■ EXERCISE REQUIREMENTS
In the monitoring tutorial, condense the paragraph that begins "This guide consolidates" into a short list that keeps its main facts.

■ TEXT EXCERPT
· · ·
Tutorial: Monitoring & Alerting
This guide consolidates all pg_trickle monitoring capabilities into a single reference: built-in SQL views, NOTIFY-based alerts, and the Prometheus/Grafana observability stack.
Quick Health Check
The fastest way to verify pg_trickle is healthy:
SELECT * FROM pgtrickle.health_check() WHERE severity != 'OK';
If this returns no rows, everything is working. Any WARN or ERROR rows
tell you where to investigate.
Built-in Monitoring Views
Stream table status
-- Overview: name, status, mode, staleness
SELECT name, status, refresh_mode, staleness, stale
FROM pgtrickle.stream_tables_info;
-- Detailed stats: refresh counts, duration, error streaks
SELECT pgt_name, total_refreshes, avg_duration_ms, consecutive_errors, stale
FROM pgtrickle.pg_stat_stream_tables;
-- Live status with error counts
SELECT * FROM pgtrickle.pgt_status();
Refresh history
-- Last 10 refreshes for a specific stream table
SELECT start_time, action, status, duration_ms, rows_inserted, rows_deleted, error_message
FROM pgtrickle.get_refresh_history('order_totals', 10);
-- Global refresh timeline (last 20 events across all stream tables)
· · ·
■ EXTRACTED MATERIAL
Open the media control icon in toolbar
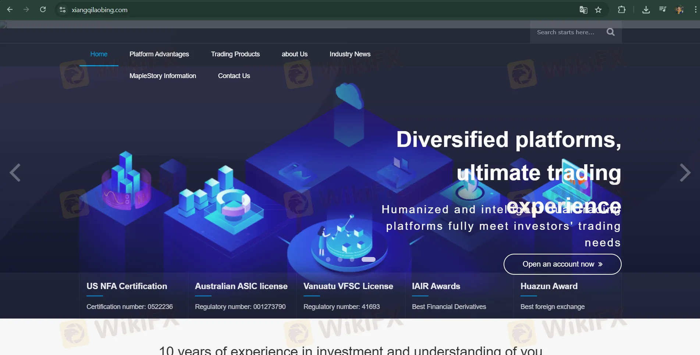The image size is (700, 355). (x=663, y=10)
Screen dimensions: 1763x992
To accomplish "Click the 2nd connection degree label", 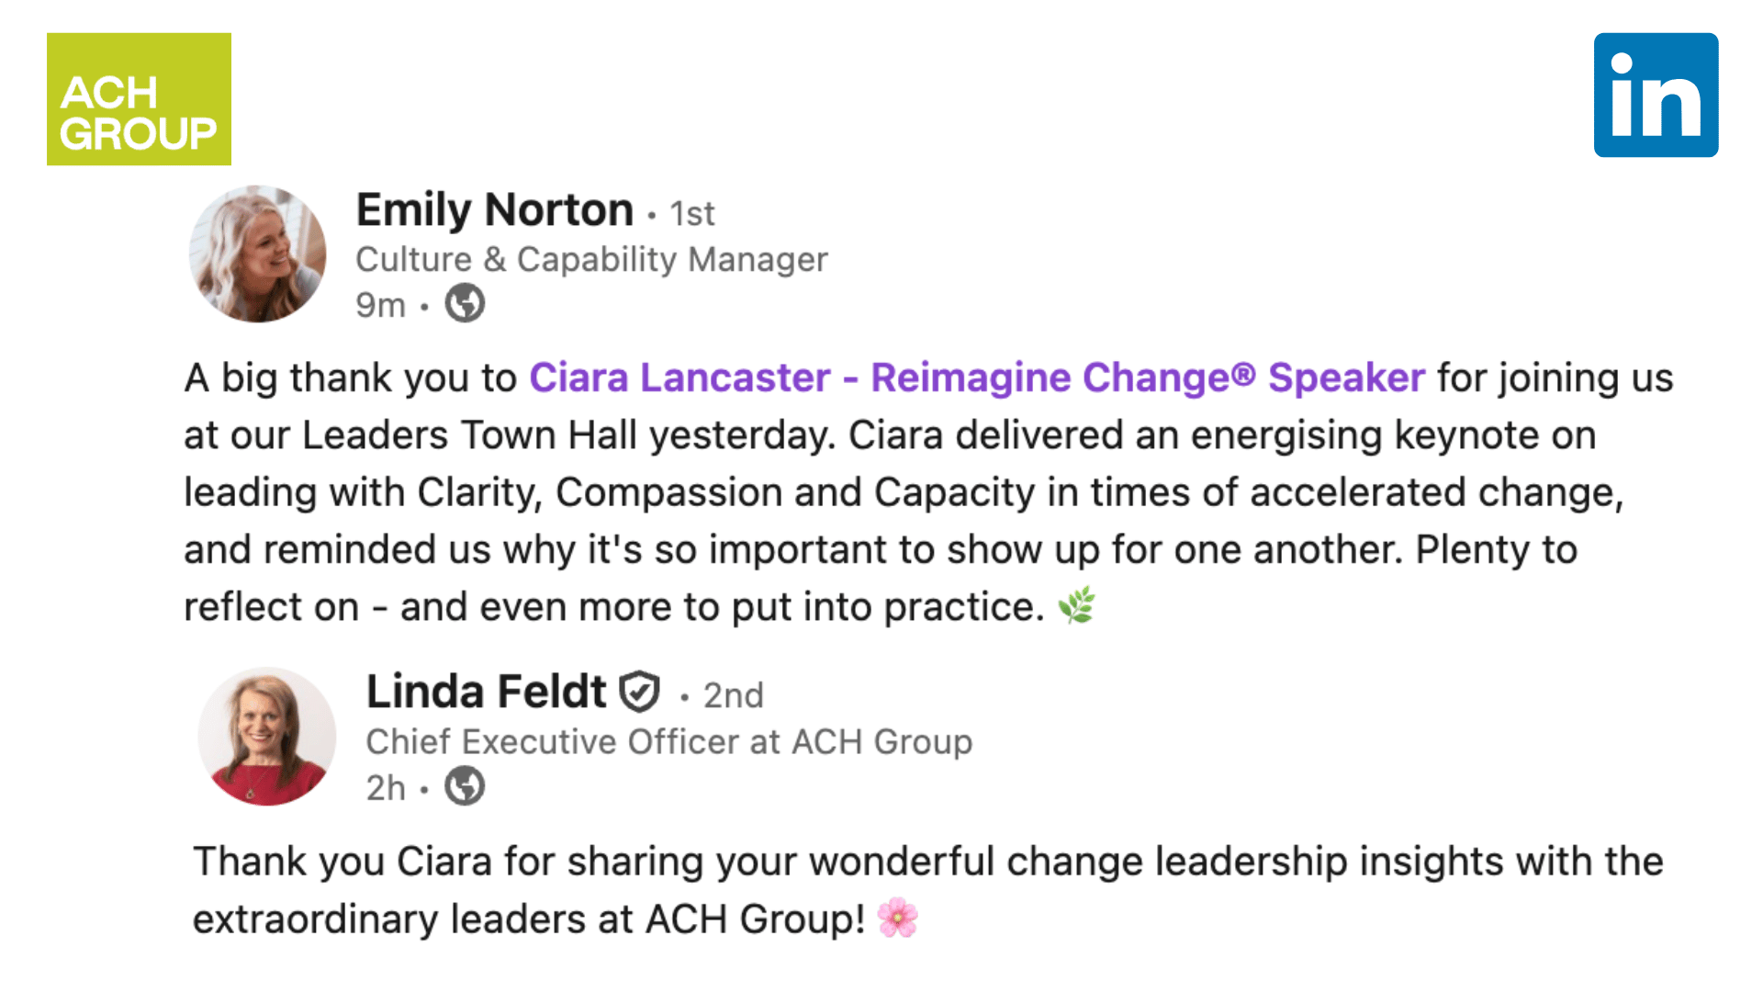I will (733, 695).
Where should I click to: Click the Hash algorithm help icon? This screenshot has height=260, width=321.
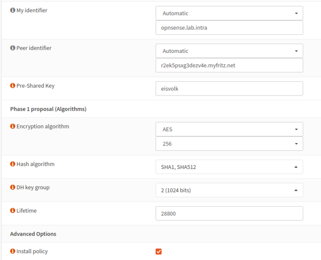pos(13,165)
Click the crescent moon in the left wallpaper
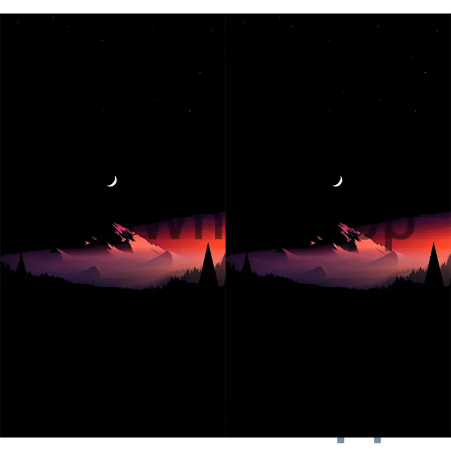 [x=112, y=181]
· · ·
■ RESPONSE TO THIS EXERCISE
The guide is a single reference for all pg_trickle monitoring capabilities:
- built-in SQL views
- NOTIFY-based alerts
- the Prometheus/Grafana observability stack